Pour reprendre l'exemple de Tournai, on y voit dans les rues peu ou pas d'agents d'entretien ou de prévention, de policiers. Ca n'excuse pas pour autant l'attitude incivique de riverains et de passants. Mais si les pouvoirs publics ne mettent pas de moyens pour entretenir l'espace public comment s'étonner que le laisser-aller devienne la règle?

Bernard De Backer a dit…

Ce sont les campagnes qui sont horribles : très peu de patrimoine ancien restauré, urbanisme chaotique, agriculture nauséabonde, routes mauvaises, laideur généralisée. Il y a nettement plus d'argent qu'en Wallonie, mais cela donne des maisons de nouveaux riches - parfois des "vlaamse blokken" de béton brun ou noir - qui se greffent sur un paysage souvent dévasté. Il y a une tendance progressive à s'inspirer des pratiques néerlandaises (pistes cyclables, "knooppunten", petites réserves naturelles, "zones de silence"...) mais on est encore très loin du compte !
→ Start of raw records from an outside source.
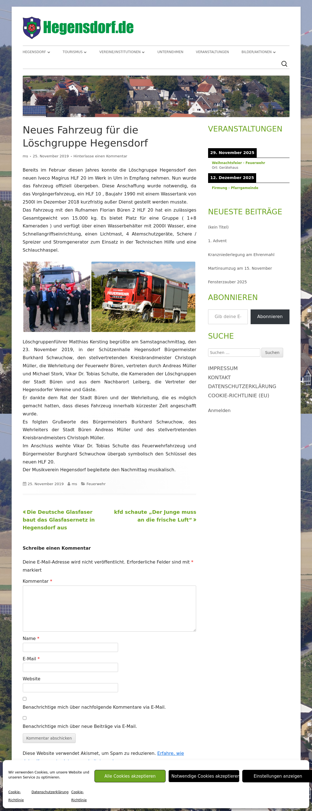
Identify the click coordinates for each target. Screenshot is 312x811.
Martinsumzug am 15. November (240, 268)
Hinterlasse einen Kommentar (100, 156)
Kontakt (219, 377)
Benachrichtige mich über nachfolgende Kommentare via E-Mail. (94, 707)
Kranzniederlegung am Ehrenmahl (241, 254)
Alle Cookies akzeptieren (130, 776)
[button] (57, 297)
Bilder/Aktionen (256, 52)
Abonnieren (270, 316)
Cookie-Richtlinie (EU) (238, 395)
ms (25, 156)
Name (31, 638)
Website (32, 678)
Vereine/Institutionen (120, 52)
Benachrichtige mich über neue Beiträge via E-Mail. (80, 726)
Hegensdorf (34, 52)
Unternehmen (170, 52)
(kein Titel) (218, 227)
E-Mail (31, 658)
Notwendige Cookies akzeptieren (205, 776)
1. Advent (217, 241)
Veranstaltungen (212, 52)
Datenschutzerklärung (49, 792)
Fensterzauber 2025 (227, 282)
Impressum (223, 368)
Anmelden (219, 410)
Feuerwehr (96, 484)
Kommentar (37, 581)
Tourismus (73, 52)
Dans l'article de Walter Pauli, le tournant de la "malgoverno" se situe à la fin des années 1960. Cela correspond à la déglingue belge et la déliquescence de l'Etat, sans que les "entités fédérées" ne prennent sérieusement le relais. Par ailleurs, les politiques ont été obnubilés par les "réformes de l'Etat". Il suffit de voir l'énergie qui est encore dépensée aujourd'hui pour analyser les conséquences instututionnelles de la "6e réforme de l'Etat" dans un brol aussi compliqué que Bruxelles.

Grégoire a dit…

Je partage l'avis de l'auteur du blog sur la ville de Tournai, mais ce laisser-aller communal tournaisien s'étend aussi aux villages de l'entité. Ainsi, il y a des hameaux, loin du centre-ville, qui n'ont plus vu de cantonnier depuis trop longtemps. Un troisième bourgmestre à Tournai? N'existait-il pas (difficile à dire si le poste existe encore) un manager de la gestion centre-ville de Tournai? Pour quel résultat... Il a été viré il y a quelques années. Le constat peut s'étendre au Chwapi, où des Tournaisiens en sont à éviter le service des urgences préférant aller à Mouscron. J'ai aussi quitté l'entité de Tournai il y a très longtemps, et j'y retourne aussi régulièrement pour me désoler tout autant de la gestion actuelle. Enfin, actuelle, depuis le temps que le pouvoir est aux mains du même parti... Je me dis souvent que ces élus communaux, s'ils travaillaient dans le privé (une majorité d'élus – bourgmestres, députés, sénateurs, ministres... – n'a jamais travaillé dans le privé), il y a longtemps que leur incompétence les aurait conduit sous d'autres cieux. Comme je l'ai déjà écrit ici-même, on ne vote pas pour des compétences, mais pour des idées...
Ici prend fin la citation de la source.